Sans bruit, Aracy glisse hors de son hamac, sort de la maloca, et tente de s'enfuir. Elle aimerait bien courir, mais ses jambes ne veulent pas! Et déjà derrière elle on prononce son nom. Déjà quelqu'un approche. On va la rattraper…

Alors s'agrippant à un arbre, la petite Indienne fond en larmes.
- Xe ndaha-sei co'a gwi! Je ne veux pas partir! dit-elle en sanglotant.

Elle appelle au secours une mère qui n'est plus là. Ah! Si ce tronc solide pouvait la cacher, la protéger, la défendre…

Le missionnaire a pitié de cette pauvre petite. Mais il faut agir, on ne doit pas attendre! Avec amour même si elle se débat, il prend Aracy dans ses bras, et vient la déposer… sur les genoux d'une Indienne inconnue, dans une étrange maisonnette de fer que l'enfant n'a jamais vue là, au milieu du chemin.

Aracy regarde autour d'elle comme une bête traquée. D'un geste son père la rassure. Mais bientôt… pourquoi l'étranger vient-il s'asseoir là, juste devant elle, en lui tournant le dos? Il fait un mouvement, et soudain se produit une chose terrifiante.
La petite "maison" fait un bruit épouvantable qui ne s'arrête plus! Puis il y a une secousse, et tous les arbres bougent, la maloca aussi! Même Joanna et son père se déplacent en faisant des signes de la main…
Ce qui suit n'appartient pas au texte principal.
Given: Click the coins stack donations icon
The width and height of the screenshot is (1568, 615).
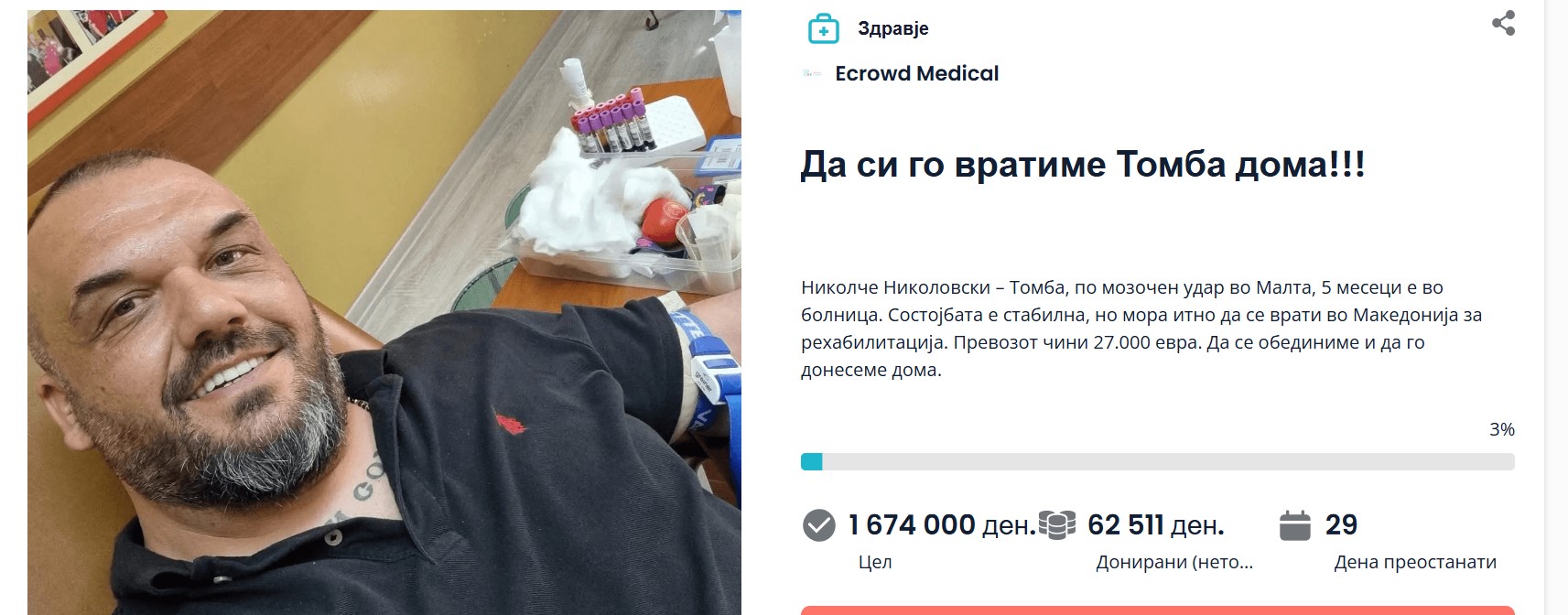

Araacy est dans une jeep. Le moteur et le véhicule se sont mis en marche. C'est tout. Mais pour une petite Indienne de quatre ans qui n'a jamais vu de voiture, quelle panique! Elle hurle de frayeur, se croyant dans le ventre d'un énorme animal qui crie en galopant! Après six kilomètres, la jeep s'arrête. On arrive chez le missionnaire. On y passera la nuit…
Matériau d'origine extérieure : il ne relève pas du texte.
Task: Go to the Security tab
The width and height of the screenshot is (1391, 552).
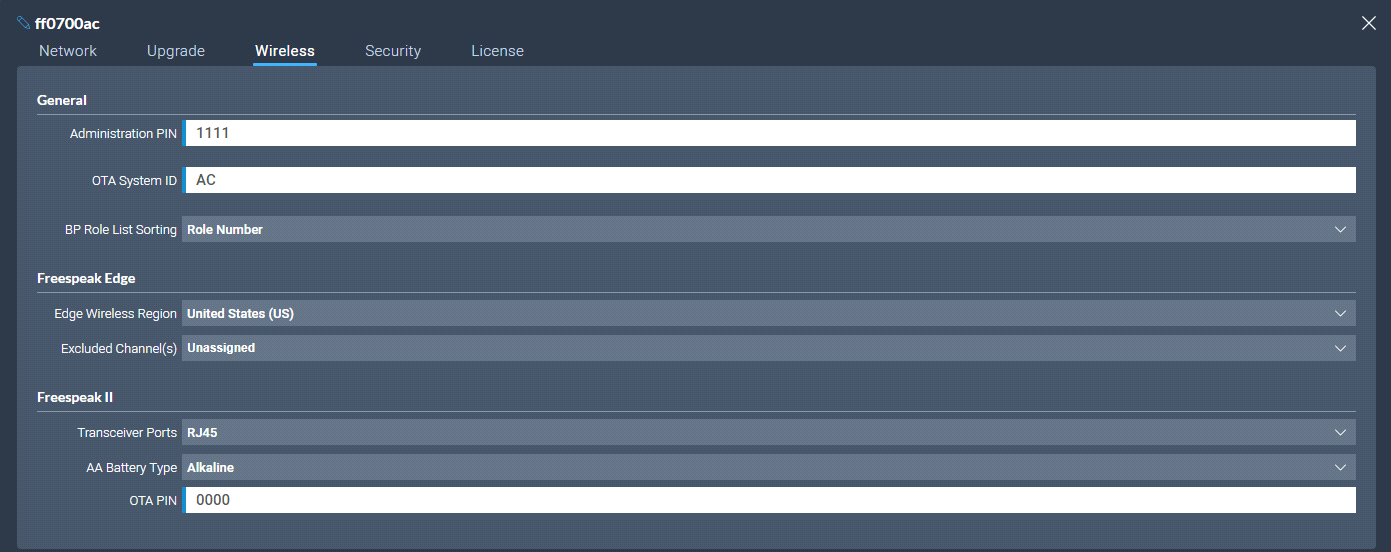Action: (x=393, y=51)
Mais le voyage reprend très tôt le lendemain matin: trois cents kilomètres de piste cahoteuse! Fatiguée de pleurer, Aracy se retourne et regarde par la fenêtre. Derrière la jeep, la piste, long ruban de terre rouge, s'enfuit entre les hautes herbes. L'enfant se pose des questions. A-t-elle quitté son village pour toujours? Vers quel autre monde s'en va-t-elle, avec ces inconnus? Alors les pleurs reprennent… Finalement, épuisée par les sanglots, les secousses et le bruit, Aracy sombre dans un lourd sommeil. Le missionnaire en est bien content:
- Tant mieux! Le voyage lui paraîtra moins long! Mais après, à l'autre bout de la piste, comment la petite malade va-t-elle réagir?